Filmarchitekt und Oscarpreisträger Rolf Zehetbauer ist tot
Seinen Namen kennt kaum einer, sein Werk schon: Rolf Zehetbauer schuf die Kulissen für Filmklassiker wie "Das Boot", "Die unendliche Geschichte" oder "Cabaret". Er wurde 92 Jahre alt.
Ein Meister seines Fachs
Zehetbauers Karriere begann 1947 als Ausstattungsassistent beim Münchner Studio Bavaria Film. Schon 1963 hatte er sich zum Chefbühnenbildner hochgearbeitet. Er schuf die Sets von Kriegsfilmen, ließ die Goldener Zwanziger Jahre in Berlin wieder auferstehen und entführte das Publikum auf der Leinwand in märchenhafte Phantasiewelten. Teamwork war ihm wichtig, große Auftritte überließ er anderen.
Raumpatrouille Orion
1966 startete das Raumschiff Orion in die unendlichen Weiten des Weltalls: Heute hat die Serie um den rebellischen Commander McLane und die außerirdischen Frogs längst Kultstatus. Zehetbauer griff tief in die Trickkiste, um die Kulisse futuristisch zu gestalten - und in Baumarktregale. Da kam dann auch schon mal ein Bügeleisengriff oder ein Badewanneneinlauf zum Einsatz.
Cabaret
1972 erschien das Filmmusical "Cabaret": Im Berliner Nachtclub der 1930er versucht man zu verdrängen, was sich in Deutschland politisch zusammenbraut. Acht Oscars gab es für die Produktion, einen davon gewann Rolf Zehetbauer für das Set. "I try it in English" bedankte er sich für die Trophäe - und verwies bescheiden darauf, dass die Auszeichnung ohne Regisseur Bob Fosse nicht möglich gewesen wäre.

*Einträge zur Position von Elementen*
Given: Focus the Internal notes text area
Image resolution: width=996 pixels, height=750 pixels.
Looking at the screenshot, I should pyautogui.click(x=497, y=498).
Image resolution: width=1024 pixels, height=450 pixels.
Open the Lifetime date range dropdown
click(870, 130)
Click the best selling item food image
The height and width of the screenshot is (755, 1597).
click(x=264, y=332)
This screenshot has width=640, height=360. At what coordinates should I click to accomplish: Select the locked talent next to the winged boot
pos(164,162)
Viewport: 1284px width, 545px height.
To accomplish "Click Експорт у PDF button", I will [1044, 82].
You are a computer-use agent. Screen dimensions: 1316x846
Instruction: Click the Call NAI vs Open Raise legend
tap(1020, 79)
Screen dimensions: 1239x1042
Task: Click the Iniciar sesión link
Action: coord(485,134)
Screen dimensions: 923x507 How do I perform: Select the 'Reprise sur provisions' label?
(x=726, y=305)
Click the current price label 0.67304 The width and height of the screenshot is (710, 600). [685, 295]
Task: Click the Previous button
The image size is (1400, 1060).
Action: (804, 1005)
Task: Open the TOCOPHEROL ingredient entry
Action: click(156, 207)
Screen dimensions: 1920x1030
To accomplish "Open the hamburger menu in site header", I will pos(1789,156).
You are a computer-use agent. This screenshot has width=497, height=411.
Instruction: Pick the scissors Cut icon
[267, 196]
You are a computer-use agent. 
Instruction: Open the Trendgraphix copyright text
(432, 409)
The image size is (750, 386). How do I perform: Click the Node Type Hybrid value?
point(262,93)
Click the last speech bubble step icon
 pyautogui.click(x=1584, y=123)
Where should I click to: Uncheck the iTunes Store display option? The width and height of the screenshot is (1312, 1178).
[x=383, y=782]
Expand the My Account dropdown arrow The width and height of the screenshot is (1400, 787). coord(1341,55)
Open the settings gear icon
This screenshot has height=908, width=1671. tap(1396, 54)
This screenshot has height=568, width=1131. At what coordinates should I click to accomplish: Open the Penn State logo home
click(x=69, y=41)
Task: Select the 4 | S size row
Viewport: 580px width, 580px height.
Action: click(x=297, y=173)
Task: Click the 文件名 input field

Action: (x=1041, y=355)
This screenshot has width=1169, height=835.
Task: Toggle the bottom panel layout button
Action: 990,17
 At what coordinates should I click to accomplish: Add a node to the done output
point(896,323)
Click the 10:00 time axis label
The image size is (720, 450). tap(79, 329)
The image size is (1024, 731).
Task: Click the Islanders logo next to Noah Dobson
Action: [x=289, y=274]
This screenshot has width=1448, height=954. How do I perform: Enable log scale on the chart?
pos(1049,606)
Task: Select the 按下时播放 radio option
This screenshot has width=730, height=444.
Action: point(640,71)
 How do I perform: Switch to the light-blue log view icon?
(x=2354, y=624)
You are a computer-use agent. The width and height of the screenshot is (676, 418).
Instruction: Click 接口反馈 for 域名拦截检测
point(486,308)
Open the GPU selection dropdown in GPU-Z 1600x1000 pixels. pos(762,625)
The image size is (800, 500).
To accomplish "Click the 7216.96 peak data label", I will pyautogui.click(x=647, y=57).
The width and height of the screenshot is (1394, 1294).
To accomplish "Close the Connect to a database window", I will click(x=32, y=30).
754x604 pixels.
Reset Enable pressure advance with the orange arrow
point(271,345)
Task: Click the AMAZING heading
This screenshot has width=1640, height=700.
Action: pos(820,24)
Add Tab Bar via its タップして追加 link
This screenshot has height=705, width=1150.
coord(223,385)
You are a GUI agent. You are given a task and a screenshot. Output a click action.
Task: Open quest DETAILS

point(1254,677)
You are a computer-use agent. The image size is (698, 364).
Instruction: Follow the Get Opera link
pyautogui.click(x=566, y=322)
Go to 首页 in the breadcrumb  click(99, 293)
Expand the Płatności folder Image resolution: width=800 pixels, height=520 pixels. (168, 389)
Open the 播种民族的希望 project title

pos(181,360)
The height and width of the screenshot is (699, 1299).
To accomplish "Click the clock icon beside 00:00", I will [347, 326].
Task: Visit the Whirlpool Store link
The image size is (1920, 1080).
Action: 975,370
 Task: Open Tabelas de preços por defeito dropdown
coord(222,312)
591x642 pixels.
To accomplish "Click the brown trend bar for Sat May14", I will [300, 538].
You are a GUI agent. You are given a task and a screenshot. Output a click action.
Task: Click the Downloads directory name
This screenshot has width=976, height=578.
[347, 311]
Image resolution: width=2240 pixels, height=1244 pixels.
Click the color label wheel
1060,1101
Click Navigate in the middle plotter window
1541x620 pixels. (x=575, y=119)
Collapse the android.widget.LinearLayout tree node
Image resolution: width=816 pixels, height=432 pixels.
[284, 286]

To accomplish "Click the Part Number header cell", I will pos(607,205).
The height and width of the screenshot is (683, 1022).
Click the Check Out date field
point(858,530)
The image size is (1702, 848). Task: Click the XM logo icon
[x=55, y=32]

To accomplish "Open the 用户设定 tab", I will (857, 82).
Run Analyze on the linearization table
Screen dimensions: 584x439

*ZU ERLEDIGEN*
1. Schreiben Sie aus dem Text über Rolf Zehetbauer den Teil ab, der mit den Worten „Filmarchitekt und Oscarpreisträger“ einsetzt und mit „92 Jahre alt.“ schließt.
2. Beantworten Sie anhand des Textes über Rolf Zehetbauer diese Fragen:
(a) In welchem Jahr begann Zehetbauers Karriere bei Bavaria Film?
(b) Wie viele Oscars gab es insgesamt für „Cabaret“?
(c) Welche zwei Gegenstände kamen für die Kulisse von „Raumpatrouille Orion“ zum Einsatz?
3. Welche Film- und Serientitel nennt der Text über Rolf Zehetbauer? Führen Sie alle auf.
Die Einträge stammen aus einer anderen Quelle als der Text über Rolf Zehetbauer.

*LÖSUNGEN JE AUFGABE*
1.
Filmarchitekt und Oscarpreisträger Rolf Zehetbauer ist tot
Seinen Namen kennt kaum einer, sein Werk schon: Rolf Zehetbauer schuf die Kulissen für Filmklassiker wie "Das Boot", "Die unendliche Geschichte" oder "Cabaret". Er wurde 92 Jahre alt.

2.
(a) 1947
(b) Acht
(c) Ein Bügeleisengriff und ein Badewanneneinlauf

3.
Das Boot
Die unendliche Geschichte
Cabaret
Raumpatrouille Orion